It has a famous co-founder, is backed by tons of private capital and is positioned to be a major player in what promises to be a multibillion-dollar Internet sector.
That is the view investors would have had of managed services outsourcer Loudcloud as recently as a year ago, just before the Internet stock bubble burst. Back in those delusional days, the market was still starry-eyed and impressionable, easily swayed by “buzz” and eager to fixate on a company’s vast potential while overlooking bothersome details such as losses.
These days, however, after a collective de-programming courtesy of a) gravity b) Alan Greenspan or c) both of the above, investors have come to their senses and are no longer mindlessly supplying rocket fuel for Internet IPO moonshots.
Which is why Loudcloud’s initial public offering, slated for Wednesday, should be a decidedly grounded affair. Rather than focus on Marc Andreessen, $200 million in venture funding and analyst forecasts of an $11 billion market for managed Internet services, investors instead are likely to notice Loudcloud’s short operating history (founded in September 1999), scant revenues ($6.5 million through last October) and huge deficit ($180 million and counting).
Indeed, so jaded has the market become that even the presence of Hollywood super-agent (and well-known Internet pioneer) Michael Ovitz on Loudcloud’s board of directors may fail to induce the appropriate level of excitement. We live in godless times, my friends.
Loudcloud and its underwriters, Goldman Sachs and Morgan Stanley, certainly aren’t naive. First filed last September, Loudcloud’s IPO has been delayed for months in hopes that the market for initial public offerings would, if not return to its formerly robust form, at least show a pulse.
That hasn’t happened, which is one reason why the company last month lowered its IPO price range to $8 to $10 from $10 to $12. It also doubled the number of shares to 20 million from 10 million. Loudcloud will trade on the Nasdaq exchange under the ticker symbol LDCL.
None of this will do much to boost Loudcloud in its debut, which makes you wonder why Loudcloud is daring to go public in the face of a slowing economy and growing investor skepticism about Internet stocks.
Some may attribute it to arrogance – although you think we’d all be humble by now – but Loudcloud’s decision to go ahead with its offering is driven by the bottom line. The company needs the $180 million in hopes to raise in the offering because it its burning through cash fast and the private equity markets have dried up. Further, it must play catch-up with IBM, Exodus Communications
and the many others that seem to have discovered the managed services market before September 1999.

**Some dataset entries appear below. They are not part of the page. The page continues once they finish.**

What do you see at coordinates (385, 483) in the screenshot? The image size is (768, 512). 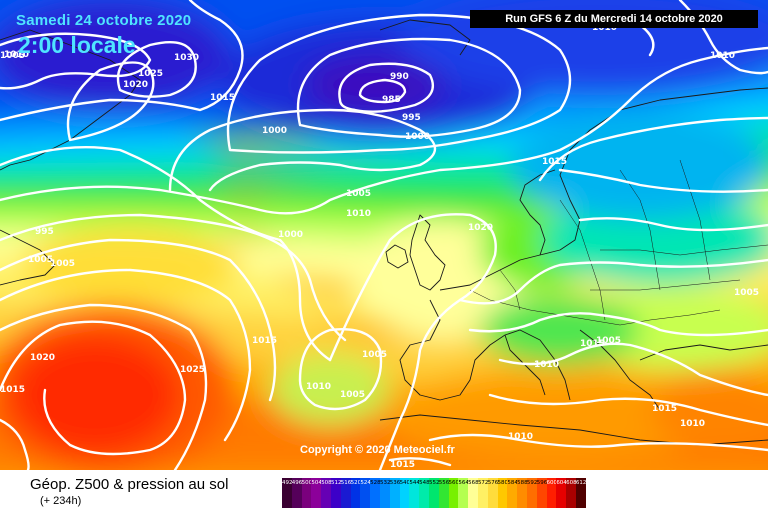 I see `scale-label: 532` at bounding box center [385, 483].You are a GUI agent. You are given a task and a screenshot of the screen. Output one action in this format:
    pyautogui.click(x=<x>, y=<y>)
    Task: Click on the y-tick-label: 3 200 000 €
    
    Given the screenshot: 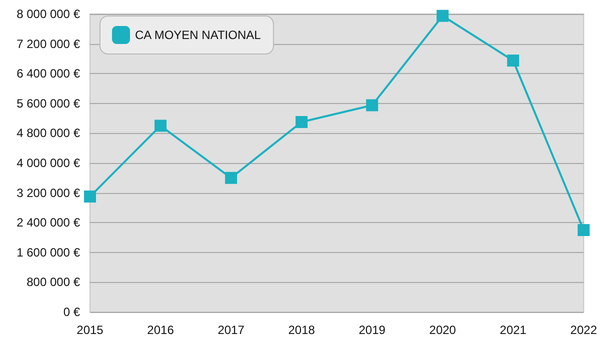 What is the action you would take?
    pyautogui.click(x=48, y=193)
    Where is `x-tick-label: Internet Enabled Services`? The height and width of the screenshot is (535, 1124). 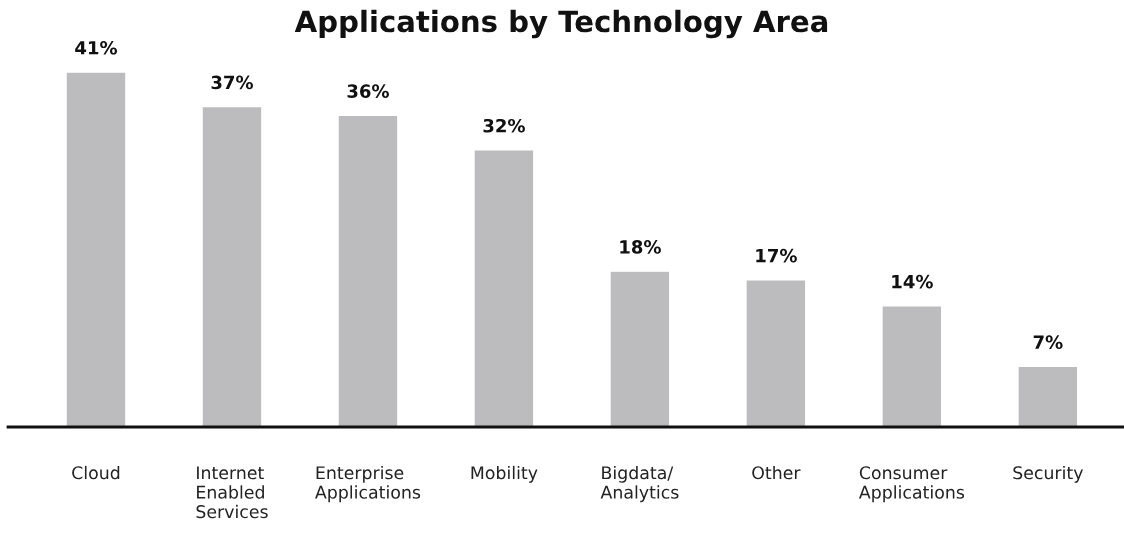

Andreessen and his fellow Loudscape founders made their reputations at Netscape, a company that generated a lot of noise and excitement in the mid-1990s with its Internet browser, but which eventually lost a war with Microsoft and was bought by America Online. That doesn’t sound like a blueprint for success in the vastly different arena of corporate Internet services. Unless, of course, Ovitz can hire someone to rewrite the script.